# OUR NEW BABY!!!



## Scooter's Family (May 23, 2008)

Ok, ok...she's a foster for HRI but we love her! She's a sweetie and very shy but is having a blast playing with Scooter and Murphy. Lots of RLH at our house!!!

Her name is Spice, isn't she a cutie???


----------



## Missy (Nov 6, 2006)

Oh Anne. Can I adopt her please!!!! what a cutiepie. enjoy.


----------



## Evye's Mom (Dec 16, 2008)

That face...those eyes !!! I love her !!


----------



## jillnors2 (Apr 12, 2007)

She is adorable!! How old is she?


----------



## good buddy (Feb 20, 2007)

Lucky you! I bet you're already falling in love with her! What a sweet little face she has and I love her color!


----------



## Beamer (Jan 29, 2007)

Good stuff Ann! Very cute!

Ryan


----------



## SMARTY (Apr 19, 2007)

She is very sweet. Her color matches with your boys. Enjoy, I know she is in excellent hands.


----------



## Leslie (Feb 28, 2007)

Congratulations, Ann! She's adorable! I love her coloring. Think you're gonna be able to pass Fostering 101??? :biggrin1:


----------



## Brady's mom (Dec 1, 2006)

What a sweetie! She is such a pretty girl! Glad to hear that the boys are showing her the ropes!


----------



## pjewel (Apr 11, 2007)

She looks *so* much like Bailey. Needless to say, I think she's gorgeous. What's her story?


----------



## pjewel (Apr 11, 2007)

Ooh, ooh, ooh, Flynn, where are you??? Is this baby going to be available, or are you going to be failing fostering 101.


----------



## Carefulove (Mar 20, 2009)

Oh Wow, I love her coat. What a beauty!


----------



## Laurief (Nov 7, 2006)

Ann, you better be careful or you could fail 101!!  She is such a beauty and I am so glad that she is getting along with the boys. That always makes the process so much easier!


----------



## kelrobin (Jan 21, 2008)

Hmmmm, and I was just looking at rescues today . . . how adorable she is!!! Keep us posted . . .


----------



## trueblue (Jan 22, 2008)

Ann, she's adorable! You'll be a great foster mom!


----------



## Kathie (Jul 31, 2008)

What a cutie! We want details!


----------



## Sheri (Oct 11, 2008)

She's a beauty! We need more details about her!


----------



## mellowbo (Aug 12, 2007)

Yeah Ann, details!!
She looks relaxed in your lap for being shy. Good job, DF.
Carole


----------



## Poornima (Jun 29, 2007)

Ann, she is sweet and pretty. I think Scooter and Murphy need a sister!


----------



## mellowbo (Aug 12, 2007)

Yeah Ann, details!!
She looks relaxed in your lap for being shy. Good job, DF.
Carole


----------



## Scooter's Family (May 23, 2008)

She is lovely! She's almost 6 months old and will be spayed next week. How much "story" can she have? She's just a baby! :wink:

She instantly played with my boys and ran all over the yard. Inside they ran around my coffee table so many times I thought we were going to have holes in the carpet! She did great going to sleep, I put the crate near my bed where she could see me and she cried a few times and fell asleep. The boys woke up at 6:30 this morning but she was out, we had to wake her to go out. 

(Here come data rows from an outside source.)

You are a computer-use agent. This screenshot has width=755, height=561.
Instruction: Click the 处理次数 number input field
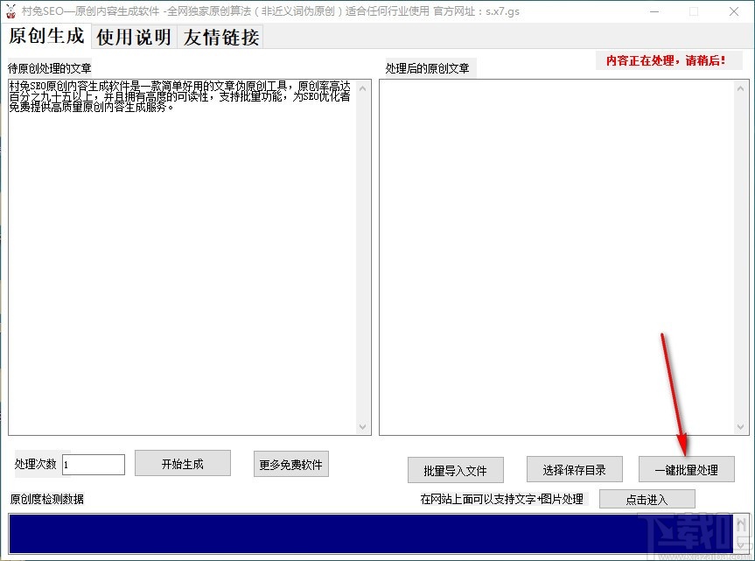[93, 465]
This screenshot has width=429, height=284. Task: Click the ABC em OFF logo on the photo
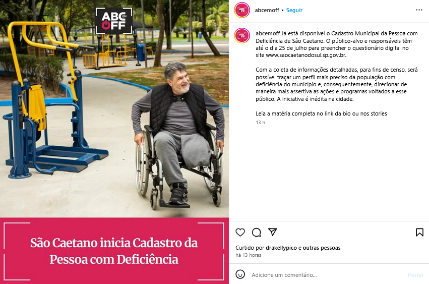114,21
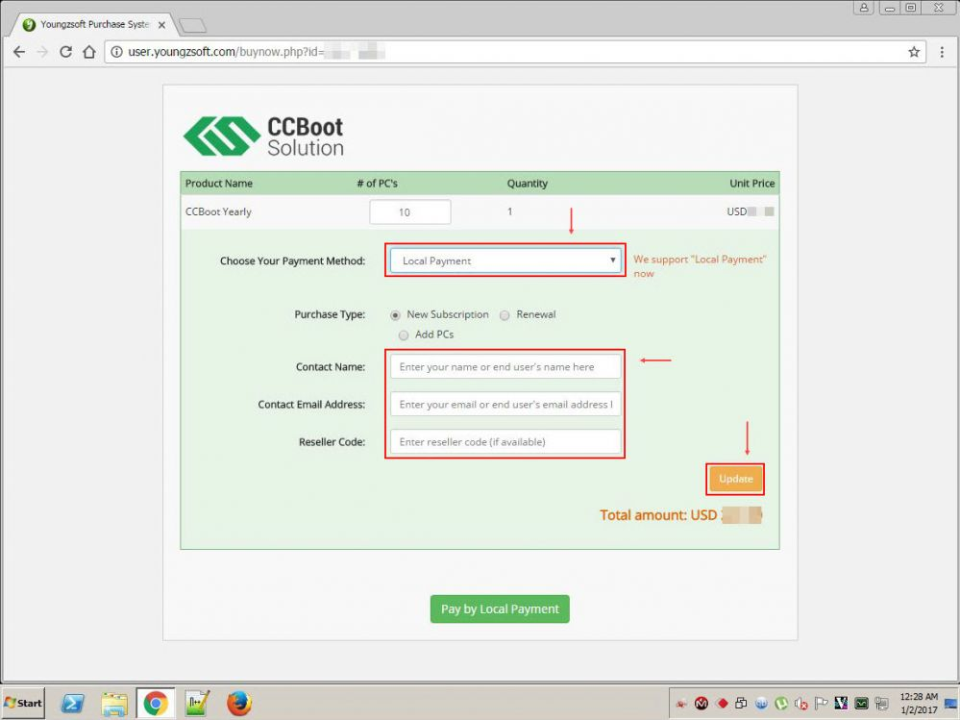Launch PowerShell from the taskbar
The height and width of the screenshot is (720, 960).
click(72, 703)
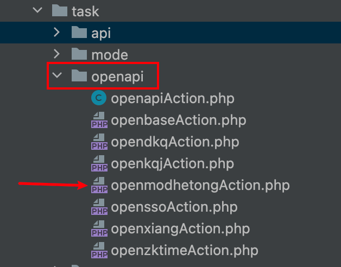Viewport: 341px width, 267px height.
Task: Click the task folder icon
Action: pos(60,11)
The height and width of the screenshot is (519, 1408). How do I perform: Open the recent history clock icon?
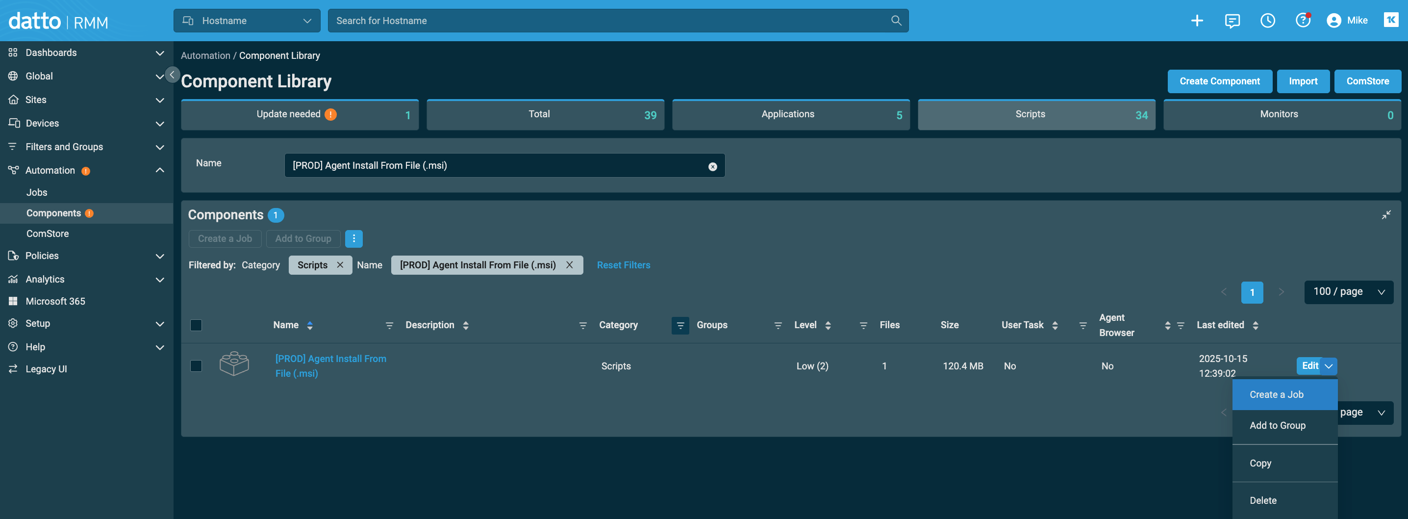(x=1268, y=21)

Everyone at the vet loved her and so do we, she's a doll. Very loving and wants to be snuggled so she can give kisses.


----------



## Mom2Izzo (Jul 1, 2009)

She is adorable. I think Scooter and Murphy need a permanent sister don't u think???


----------



## murphymoesmamma (Apr 1, 2009)

Ann,

Spice is absolutely adorable. I have been coaxing and coaxing DH to let me have another. I so wish I could be her furever mommy!


----------



## Sheri (Oct 11, 2008)

But, how did such a cute little girl come to be in Rescue?


----------



## karlabythec (Nov 9, 2008)

she is soooo cute!


----------



## scoobydoo (Oct 5, 2009)

I would love to give her a forever home. So cute 
How would she end up a rescue


----------



## Scooter's Family (May 23, 2008)

They'll post her story, and her half sister's, on HRI along with photos.

She's NOT potty trained so that's a challenge! She's doing ok though, we don't know her signals yet.


----------



## SMARTY (Apr 19, 2007)

Ann is so right any public information on the dogs up for adoption will be on the HRI site. Applications are taken on line. HRI totally protects owner surrenders. For one reason or another the owners can not keep puppies or dogs that come to us. Part of the surrender form is confidentially for the owner.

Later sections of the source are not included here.